Każdy kraj będzie musiał pokazać szczegółowy, długoterminowe plany dojścia do neutralności klimatycznej. Każdy będzie musiał przyśpieszyć odchodzenie od węgla Państwa biedniejsze i te najbardziej narażone ze względów geograficznych muszą dostać więcej pieniędzy od tych, którym bardziej się poszczęściło
Co roku - spotkanie na wysokim szczeblu: ministrowie będą przyglądać się postępom.
Takie są założenia projektu. To jednak dopiero początek. Proces przypomina licytację. Stawka może zostać podbita, albo - co bardziej prawdopodobne - obniżona. Są stolice, którym zależeć będzie na złagodzeniu postanowień - ze względów gospodarczych i społecznych
Gospodarz, brytyjski premier, wraca dziś na szczyt.

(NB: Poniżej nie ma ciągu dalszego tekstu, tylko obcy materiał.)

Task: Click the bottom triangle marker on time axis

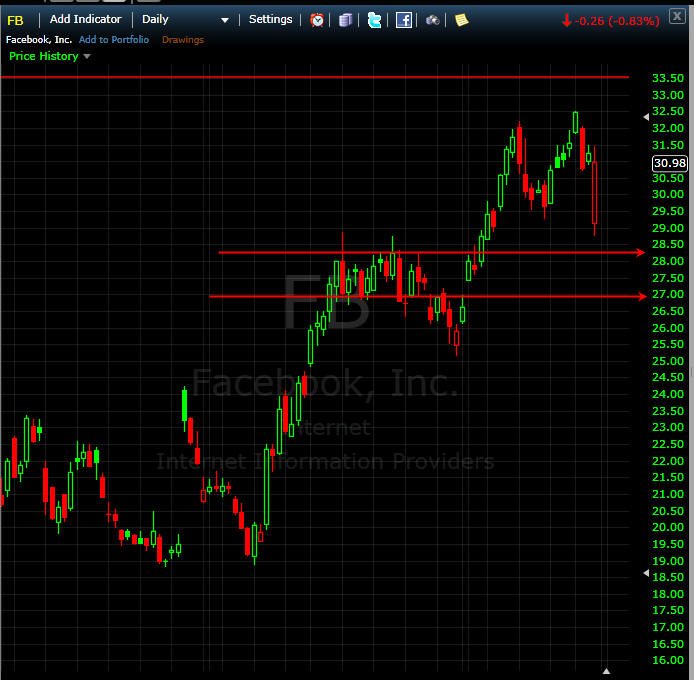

Boris Johnson zaapeluje wieczorem do delegatów, by zdecydowali się na odważne kroki. I ostrzeże, że ich brak oznaczać będzie poważne kłopoty lub tragedię klimatyczną. Szczyt w Glasgow ma skończyć się w piątek.
Tymczasem dziś ukazała się deklaracja dotycząca pojazdów zeroemisyjnych. W sumie ponad 100 podpisów. Jest również podpis Polski. Chodzi o skończenie ze sprzedażą aut spalinowych do 2040, a na lepiej rozwiniętych rynkach, w tym naszym - do 2035 roku.